== TASK ITEM ==
Only one stretch of the data below should be repeated: the lines from the line containing "VISITORS (1348, 159)" through the line containing "2026 FAZ/SAX Forensic audit (959, 1014)", inclusive, exactly as they are.

(Data extracted from a collection)
::::
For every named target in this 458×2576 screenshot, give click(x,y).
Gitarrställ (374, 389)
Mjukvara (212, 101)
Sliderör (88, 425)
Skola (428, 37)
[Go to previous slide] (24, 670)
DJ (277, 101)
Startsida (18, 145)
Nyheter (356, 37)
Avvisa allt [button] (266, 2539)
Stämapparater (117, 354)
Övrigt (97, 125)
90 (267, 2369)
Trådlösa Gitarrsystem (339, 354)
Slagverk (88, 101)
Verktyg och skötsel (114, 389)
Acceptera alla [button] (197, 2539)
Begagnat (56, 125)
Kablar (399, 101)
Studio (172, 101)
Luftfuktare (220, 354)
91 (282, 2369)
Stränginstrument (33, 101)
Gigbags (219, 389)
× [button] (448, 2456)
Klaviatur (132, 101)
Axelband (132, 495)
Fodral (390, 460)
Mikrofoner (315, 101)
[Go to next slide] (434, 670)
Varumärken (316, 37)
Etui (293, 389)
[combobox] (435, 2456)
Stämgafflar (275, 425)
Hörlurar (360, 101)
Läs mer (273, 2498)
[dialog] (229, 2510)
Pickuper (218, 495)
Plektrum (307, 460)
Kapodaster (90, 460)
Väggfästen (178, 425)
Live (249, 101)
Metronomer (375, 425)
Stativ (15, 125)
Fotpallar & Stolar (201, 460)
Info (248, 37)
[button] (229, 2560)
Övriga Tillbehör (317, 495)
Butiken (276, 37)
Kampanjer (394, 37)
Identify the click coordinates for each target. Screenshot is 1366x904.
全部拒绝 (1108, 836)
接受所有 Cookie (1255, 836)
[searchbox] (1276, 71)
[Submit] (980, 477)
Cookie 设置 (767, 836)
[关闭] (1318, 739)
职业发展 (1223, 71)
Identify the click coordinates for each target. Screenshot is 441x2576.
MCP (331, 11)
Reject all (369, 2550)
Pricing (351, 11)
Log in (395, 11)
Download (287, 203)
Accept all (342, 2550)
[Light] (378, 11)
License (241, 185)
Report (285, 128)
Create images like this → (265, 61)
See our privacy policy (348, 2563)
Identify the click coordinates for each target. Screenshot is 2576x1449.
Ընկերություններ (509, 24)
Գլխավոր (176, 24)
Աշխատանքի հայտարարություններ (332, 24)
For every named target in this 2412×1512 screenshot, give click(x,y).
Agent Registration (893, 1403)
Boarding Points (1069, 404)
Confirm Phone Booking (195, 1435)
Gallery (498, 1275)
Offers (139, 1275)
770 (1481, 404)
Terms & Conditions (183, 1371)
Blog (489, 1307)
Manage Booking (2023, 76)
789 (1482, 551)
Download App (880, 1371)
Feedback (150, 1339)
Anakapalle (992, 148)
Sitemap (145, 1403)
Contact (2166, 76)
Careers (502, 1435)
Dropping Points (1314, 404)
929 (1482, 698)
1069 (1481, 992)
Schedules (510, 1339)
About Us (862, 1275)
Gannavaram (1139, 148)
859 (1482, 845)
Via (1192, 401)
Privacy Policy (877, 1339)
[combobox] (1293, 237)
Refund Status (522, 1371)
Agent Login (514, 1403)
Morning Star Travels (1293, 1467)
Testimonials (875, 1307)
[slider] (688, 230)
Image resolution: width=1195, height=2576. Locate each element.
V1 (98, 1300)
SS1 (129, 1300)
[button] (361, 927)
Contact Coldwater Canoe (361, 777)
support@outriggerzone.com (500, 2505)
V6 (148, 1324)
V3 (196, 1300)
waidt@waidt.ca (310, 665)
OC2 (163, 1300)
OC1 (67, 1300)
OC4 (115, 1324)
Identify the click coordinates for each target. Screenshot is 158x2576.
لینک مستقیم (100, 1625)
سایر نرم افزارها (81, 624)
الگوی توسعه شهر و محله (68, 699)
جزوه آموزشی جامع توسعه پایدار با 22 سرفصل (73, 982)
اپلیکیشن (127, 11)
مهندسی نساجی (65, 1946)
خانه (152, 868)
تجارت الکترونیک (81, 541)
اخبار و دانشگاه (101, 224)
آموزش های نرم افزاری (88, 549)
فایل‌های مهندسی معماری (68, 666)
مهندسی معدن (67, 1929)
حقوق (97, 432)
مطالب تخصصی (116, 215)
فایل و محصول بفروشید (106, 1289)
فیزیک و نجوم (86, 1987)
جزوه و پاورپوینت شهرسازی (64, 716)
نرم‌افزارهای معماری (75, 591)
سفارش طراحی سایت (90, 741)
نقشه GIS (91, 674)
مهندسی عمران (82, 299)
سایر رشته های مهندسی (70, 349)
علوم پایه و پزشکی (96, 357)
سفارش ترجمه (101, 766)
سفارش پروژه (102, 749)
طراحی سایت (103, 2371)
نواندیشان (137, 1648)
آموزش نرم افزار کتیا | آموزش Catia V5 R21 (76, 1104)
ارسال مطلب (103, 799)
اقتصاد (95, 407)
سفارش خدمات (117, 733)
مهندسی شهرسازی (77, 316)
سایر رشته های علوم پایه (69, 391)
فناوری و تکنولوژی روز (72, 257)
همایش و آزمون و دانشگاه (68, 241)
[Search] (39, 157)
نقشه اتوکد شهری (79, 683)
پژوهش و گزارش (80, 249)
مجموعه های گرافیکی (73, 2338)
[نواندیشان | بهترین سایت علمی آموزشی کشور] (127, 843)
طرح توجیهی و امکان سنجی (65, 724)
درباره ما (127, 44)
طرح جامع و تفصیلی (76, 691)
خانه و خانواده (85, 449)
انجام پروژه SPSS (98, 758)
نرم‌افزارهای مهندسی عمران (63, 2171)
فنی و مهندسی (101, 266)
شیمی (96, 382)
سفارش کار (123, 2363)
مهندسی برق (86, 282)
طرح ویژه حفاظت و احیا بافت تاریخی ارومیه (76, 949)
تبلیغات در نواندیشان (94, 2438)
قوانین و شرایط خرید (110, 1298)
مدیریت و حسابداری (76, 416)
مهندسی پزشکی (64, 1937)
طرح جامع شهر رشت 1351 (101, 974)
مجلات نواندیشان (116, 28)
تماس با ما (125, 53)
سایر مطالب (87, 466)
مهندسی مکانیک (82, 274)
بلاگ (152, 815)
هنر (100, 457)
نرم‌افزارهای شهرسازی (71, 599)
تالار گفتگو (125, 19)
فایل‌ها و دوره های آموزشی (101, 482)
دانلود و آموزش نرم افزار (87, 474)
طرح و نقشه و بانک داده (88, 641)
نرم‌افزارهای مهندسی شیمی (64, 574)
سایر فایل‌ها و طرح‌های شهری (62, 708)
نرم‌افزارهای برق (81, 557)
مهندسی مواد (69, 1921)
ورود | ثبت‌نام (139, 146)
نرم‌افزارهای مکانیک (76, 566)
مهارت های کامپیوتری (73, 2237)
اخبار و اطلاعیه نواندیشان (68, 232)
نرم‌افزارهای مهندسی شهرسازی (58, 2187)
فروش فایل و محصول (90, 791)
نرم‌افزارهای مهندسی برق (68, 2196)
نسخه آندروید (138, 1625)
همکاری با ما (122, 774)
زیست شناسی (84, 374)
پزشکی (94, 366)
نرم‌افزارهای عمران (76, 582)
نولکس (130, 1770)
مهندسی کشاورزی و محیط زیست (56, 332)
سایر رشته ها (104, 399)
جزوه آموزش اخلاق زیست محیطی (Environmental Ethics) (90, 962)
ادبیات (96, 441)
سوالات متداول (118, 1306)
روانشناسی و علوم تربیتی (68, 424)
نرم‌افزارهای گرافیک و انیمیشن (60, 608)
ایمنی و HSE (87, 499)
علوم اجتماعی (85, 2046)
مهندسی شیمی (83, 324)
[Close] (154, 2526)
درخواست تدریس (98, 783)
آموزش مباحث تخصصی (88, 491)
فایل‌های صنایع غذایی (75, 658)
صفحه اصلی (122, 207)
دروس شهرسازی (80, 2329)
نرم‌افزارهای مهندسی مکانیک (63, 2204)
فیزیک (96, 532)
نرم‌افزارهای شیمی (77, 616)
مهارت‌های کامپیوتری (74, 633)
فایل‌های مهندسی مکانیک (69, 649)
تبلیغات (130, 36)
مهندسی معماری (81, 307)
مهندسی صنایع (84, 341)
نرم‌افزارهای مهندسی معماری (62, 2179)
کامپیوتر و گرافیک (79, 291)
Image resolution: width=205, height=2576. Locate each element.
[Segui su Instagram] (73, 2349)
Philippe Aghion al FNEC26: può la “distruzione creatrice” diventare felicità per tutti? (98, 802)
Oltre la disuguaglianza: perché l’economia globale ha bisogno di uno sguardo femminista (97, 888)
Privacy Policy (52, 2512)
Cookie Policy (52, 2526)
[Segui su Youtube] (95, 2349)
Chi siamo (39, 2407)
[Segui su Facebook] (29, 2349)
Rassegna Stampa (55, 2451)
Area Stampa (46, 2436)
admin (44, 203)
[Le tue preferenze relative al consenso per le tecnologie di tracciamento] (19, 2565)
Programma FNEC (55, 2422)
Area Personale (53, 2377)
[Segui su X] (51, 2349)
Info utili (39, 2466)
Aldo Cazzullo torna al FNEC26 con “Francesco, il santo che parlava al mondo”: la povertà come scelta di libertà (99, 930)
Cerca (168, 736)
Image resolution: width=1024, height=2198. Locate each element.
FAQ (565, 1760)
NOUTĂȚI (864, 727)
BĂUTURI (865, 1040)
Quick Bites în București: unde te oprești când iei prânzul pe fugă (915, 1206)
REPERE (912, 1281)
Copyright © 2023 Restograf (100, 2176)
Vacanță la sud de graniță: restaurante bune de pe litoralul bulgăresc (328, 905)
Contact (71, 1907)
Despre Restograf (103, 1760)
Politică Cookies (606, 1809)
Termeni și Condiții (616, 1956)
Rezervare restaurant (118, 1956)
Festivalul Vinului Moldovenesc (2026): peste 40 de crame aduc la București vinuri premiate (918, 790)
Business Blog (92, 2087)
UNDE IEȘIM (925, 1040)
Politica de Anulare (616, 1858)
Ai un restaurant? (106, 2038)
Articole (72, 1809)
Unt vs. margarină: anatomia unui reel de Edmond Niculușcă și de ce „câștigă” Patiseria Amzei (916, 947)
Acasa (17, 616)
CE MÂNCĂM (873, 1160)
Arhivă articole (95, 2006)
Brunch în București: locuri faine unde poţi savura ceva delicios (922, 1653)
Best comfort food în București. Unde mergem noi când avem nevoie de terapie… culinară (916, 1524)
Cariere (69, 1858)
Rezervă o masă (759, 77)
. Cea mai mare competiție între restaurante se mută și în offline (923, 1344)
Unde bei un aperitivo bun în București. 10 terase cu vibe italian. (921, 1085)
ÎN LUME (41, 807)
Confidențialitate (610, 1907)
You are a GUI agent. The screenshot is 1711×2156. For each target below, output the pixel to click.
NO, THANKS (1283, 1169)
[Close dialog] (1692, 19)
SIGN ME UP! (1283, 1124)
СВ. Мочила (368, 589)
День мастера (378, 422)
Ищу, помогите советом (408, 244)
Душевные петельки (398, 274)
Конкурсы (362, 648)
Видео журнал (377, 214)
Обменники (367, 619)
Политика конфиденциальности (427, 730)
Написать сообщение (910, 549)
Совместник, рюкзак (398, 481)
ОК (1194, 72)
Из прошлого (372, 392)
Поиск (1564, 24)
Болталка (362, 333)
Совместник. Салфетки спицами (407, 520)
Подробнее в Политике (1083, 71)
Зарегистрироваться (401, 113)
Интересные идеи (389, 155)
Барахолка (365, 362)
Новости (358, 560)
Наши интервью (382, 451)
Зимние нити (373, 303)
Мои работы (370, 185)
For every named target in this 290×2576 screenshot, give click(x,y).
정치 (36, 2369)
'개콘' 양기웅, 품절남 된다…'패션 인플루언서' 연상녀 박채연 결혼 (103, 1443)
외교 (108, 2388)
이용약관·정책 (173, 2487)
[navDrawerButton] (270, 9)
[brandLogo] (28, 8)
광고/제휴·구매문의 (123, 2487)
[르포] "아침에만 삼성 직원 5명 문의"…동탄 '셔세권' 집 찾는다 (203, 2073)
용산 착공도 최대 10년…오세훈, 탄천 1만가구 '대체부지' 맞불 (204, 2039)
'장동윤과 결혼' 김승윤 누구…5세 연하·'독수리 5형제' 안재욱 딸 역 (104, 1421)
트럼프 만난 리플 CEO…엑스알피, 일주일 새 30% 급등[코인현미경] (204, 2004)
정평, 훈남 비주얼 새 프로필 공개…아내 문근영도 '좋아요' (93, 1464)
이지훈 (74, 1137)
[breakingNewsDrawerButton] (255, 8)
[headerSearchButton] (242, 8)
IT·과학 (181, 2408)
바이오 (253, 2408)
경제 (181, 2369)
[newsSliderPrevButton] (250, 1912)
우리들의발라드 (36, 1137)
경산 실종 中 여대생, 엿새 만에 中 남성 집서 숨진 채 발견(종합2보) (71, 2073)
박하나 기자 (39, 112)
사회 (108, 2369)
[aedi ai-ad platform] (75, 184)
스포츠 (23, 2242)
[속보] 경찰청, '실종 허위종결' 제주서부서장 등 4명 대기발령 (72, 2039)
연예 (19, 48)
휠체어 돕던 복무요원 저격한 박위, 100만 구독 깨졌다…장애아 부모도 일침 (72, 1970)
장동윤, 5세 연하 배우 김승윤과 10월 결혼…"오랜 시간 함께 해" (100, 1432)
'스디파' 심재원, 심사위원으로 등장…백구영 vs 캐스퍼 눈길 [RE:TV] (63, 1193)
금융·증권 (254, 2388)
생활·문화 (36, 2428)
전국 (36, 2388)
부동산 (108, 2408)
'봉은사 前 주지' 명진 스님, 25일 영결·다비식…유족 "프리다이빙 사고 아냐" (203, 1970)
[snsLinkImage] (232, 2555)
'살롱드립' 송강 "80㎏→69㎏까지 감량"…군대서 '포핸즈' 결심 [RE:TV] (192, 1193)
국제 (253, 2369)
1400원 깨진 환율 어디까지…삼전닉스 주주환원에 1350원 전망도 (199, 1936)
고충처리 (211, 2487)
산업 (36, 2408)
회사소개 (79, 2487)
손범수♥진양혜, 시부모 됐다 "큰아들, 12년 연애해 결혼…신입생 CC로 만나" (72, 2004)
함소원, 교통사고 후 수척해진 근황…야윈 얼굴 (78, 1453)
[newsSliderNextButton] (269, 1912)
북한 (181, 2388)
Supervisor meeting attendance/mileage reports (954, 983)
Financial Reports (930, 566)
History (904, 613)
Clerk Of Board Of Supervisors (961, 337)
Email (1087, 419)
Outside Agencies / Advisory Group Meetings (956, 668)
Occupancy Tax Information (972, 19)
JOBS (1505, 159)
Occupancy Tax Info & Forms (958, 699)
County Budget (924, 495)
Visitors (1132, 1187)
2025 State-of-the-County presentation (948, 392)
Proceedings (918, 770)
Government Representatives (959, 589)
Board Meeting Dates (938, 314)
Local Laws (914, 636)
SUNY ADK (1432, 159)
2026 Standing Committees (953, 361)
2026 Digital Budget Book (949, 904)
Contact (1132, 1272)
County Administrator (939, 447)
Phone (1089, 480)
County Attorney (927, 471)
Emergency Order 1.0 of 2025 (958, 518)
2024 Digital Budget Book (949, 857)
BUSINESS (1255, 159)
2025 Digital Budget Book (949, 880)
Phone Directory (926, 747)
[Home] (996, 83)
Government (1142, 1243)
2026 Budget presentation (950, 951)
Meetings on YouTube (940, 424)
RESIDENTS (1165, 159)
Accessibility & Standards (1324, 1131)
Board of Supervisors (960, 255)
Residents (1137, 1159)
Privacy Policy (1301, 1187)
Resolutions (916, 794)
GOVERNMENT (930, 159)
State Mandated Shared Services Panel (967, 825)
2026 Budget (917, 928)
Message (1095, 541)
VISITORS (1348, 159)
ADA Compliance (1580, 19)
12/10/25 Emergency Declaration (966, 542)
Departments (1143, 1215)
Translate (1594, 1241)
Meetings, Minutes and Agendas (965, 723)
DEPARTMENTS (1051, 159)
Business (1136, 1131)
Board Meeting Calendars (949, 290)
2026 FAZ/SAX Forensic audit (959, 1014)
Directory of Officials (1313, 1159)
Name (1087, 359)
::::
== RESULT FOR THIS EXERCISE ==
VISITORS (1348, 159)
ADA Compliance (1580, 19)
12/10/25 Emergency Declaration (966, 542)
Departments (1143, 1215)
Translate (1594, 1241)
Meetings, Minutes and Agendas (965, 723)
DEPARTMENTS (1051, 159)
Business (1136, 1131)
Board Meeting Calendars (949, 290)
2026 FAZ/SAX Forensic audit (959, 1014)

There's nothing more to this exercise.